[[ GIVEN DATA open ]]
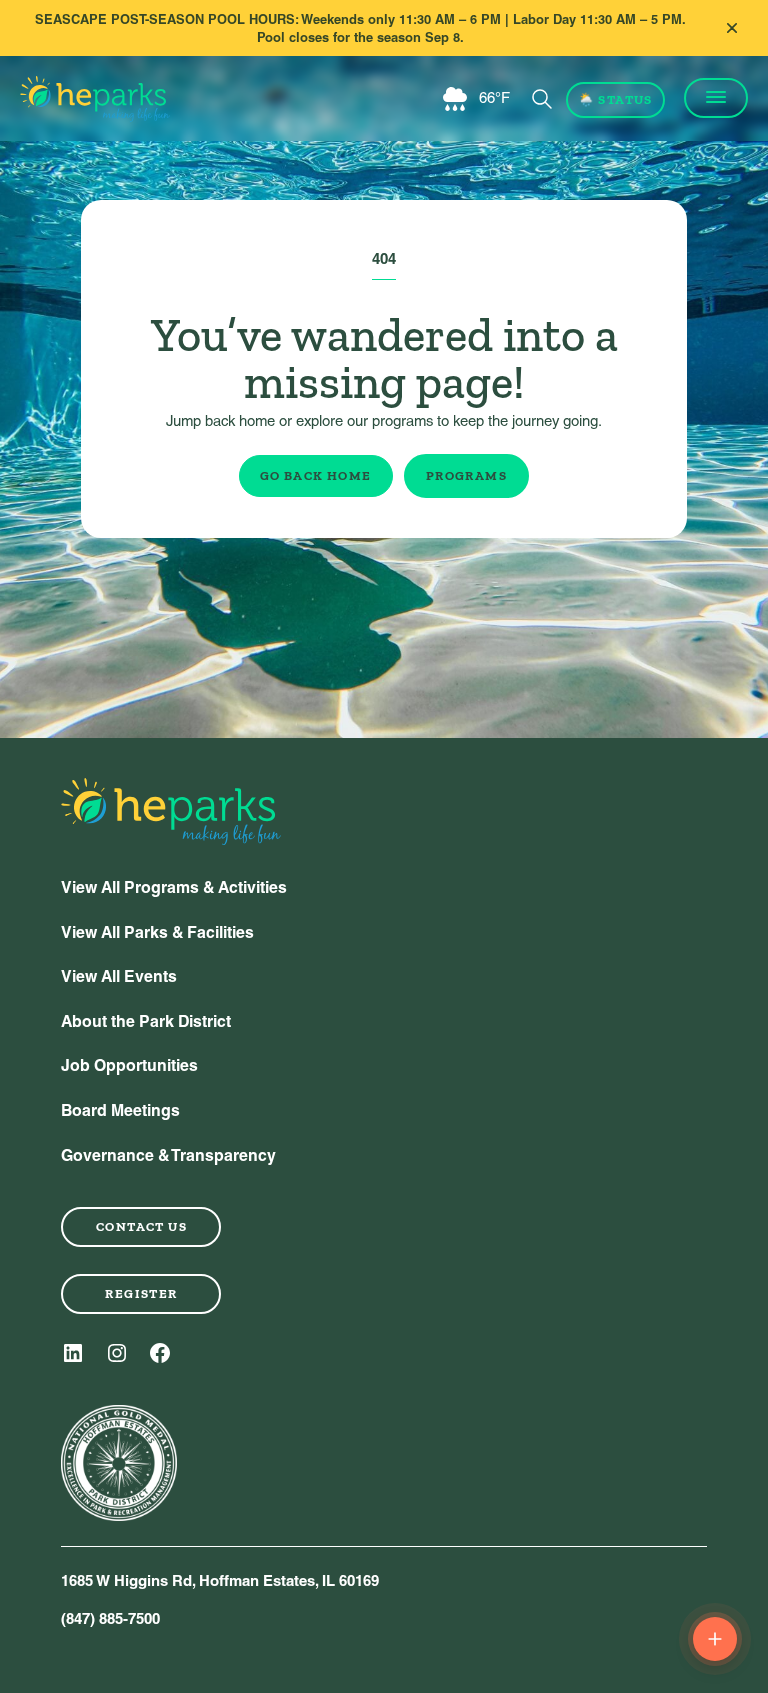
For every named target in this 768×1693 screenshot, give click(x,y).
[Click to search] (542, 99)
[[ GIVEN DATA closed ]]
[[ GIVEN DATA open ]]
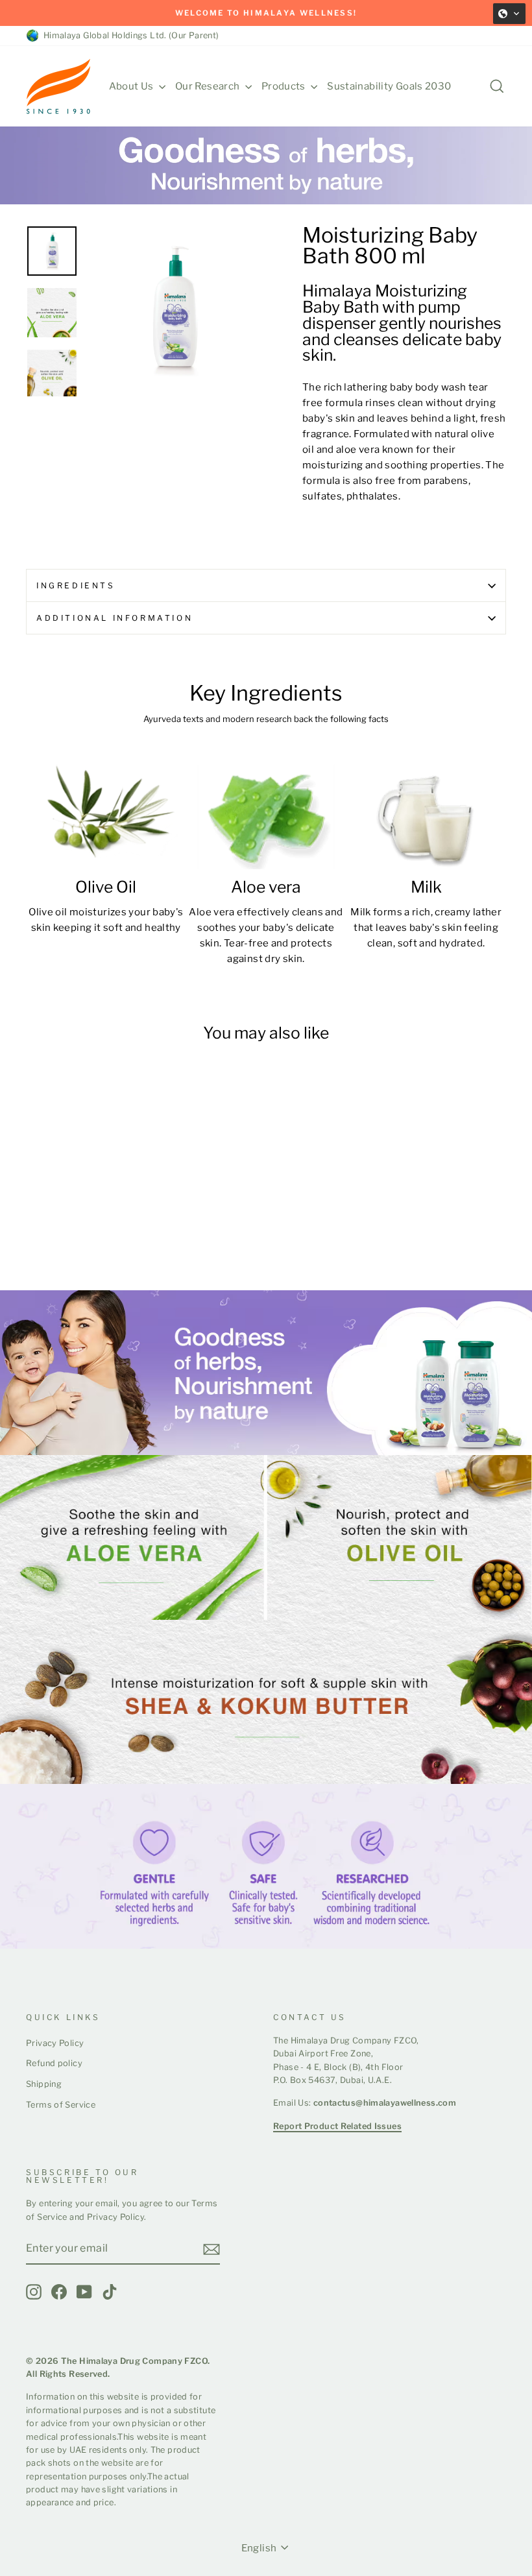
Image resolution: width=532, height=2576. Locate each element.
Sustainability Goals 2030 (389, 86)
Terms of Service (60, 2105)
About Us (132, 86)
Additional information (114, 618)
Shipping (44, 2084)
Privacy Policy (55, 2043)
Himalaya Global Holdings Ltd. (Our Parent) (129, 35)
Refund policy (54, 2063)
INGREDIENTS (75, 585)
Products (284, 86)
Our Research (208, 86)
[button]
[[ GIVEN DATA closed ]]
→ **THE PROBLEM**: Where the data above reaches the line holding "For every named", begin printing, and stop after the line holding "[Click to search] (542, 99)". Each line must be reproduced exactly, with nothing else added.

→ **RESPONSE BELOW**:
For every named target in this 768×1693 screenshot, give click(x,y).
[Click to search] (542, 99)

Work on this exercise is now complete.